[What is required]
All that is wanted is a word-for-word copy of the line with "Task: Open the History tab" and every line after it in the data below.

"""

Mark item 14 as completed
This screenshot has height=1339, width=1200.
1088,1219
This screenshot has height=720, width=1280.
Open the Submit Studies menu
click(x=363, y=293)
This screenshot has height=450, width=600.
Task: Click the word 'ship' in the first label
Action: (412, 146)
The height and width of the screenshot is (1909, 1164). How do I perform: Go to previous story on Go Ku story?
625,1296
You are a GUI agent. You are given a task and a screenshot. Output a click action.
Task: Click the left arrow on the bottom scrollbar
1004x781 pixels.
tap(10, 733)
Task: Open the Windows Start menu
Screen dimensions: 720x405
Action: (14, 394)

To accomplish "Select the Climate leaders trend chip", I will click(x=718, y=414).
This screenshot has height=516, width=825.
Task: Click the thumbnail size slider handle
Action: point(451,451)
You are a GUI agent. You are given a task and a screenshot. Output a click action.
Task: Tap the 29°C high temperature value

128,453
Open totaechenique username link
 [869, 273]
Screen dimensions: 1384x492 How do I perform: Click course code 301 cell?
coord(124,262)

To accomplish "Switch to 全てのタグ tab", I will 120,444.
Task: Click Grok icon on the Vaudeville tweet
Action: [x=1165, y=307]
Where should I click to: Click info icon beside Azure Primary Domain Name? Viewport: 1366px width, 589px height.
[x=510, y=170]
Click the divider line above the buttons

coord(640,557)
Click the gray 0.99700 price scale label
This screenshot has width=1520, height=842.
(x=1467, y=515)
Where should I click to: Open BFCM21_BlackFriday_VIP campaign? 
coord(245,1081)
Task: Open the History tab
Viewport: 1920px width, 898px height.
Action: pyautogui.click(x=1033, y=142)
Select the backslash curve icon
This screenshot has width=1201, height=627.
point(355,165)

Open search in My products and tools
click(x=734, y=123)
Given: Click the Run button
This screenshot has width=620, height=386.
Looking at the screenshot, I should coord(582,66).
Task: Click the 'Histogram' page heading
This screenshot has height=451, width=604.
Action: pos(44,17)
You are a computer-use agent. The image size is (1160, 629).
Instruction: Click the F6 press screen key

"""

[Reply to the task]
Task: Open the History tab
Viewport: 1920px width, 898px height.
Action: pyautogui.click(x=1033, y=142)
Select the backslash curve icon
This screenshot has width=1201, height=627.
point(355,165)

Open search in My products and tools
click(x=734, y=123)
Given: Click the Run button
This screenshot has width=620, height=386.
Looking at the screenshot, I should coord(582,66).
Task: Click the 'Histogram' page heading
This screenshot has height=451, width=604.
Action: pos(44,17)
You are a computer-use agent. The image size is (1160, 629).
Instruction: Click the F6 press screen key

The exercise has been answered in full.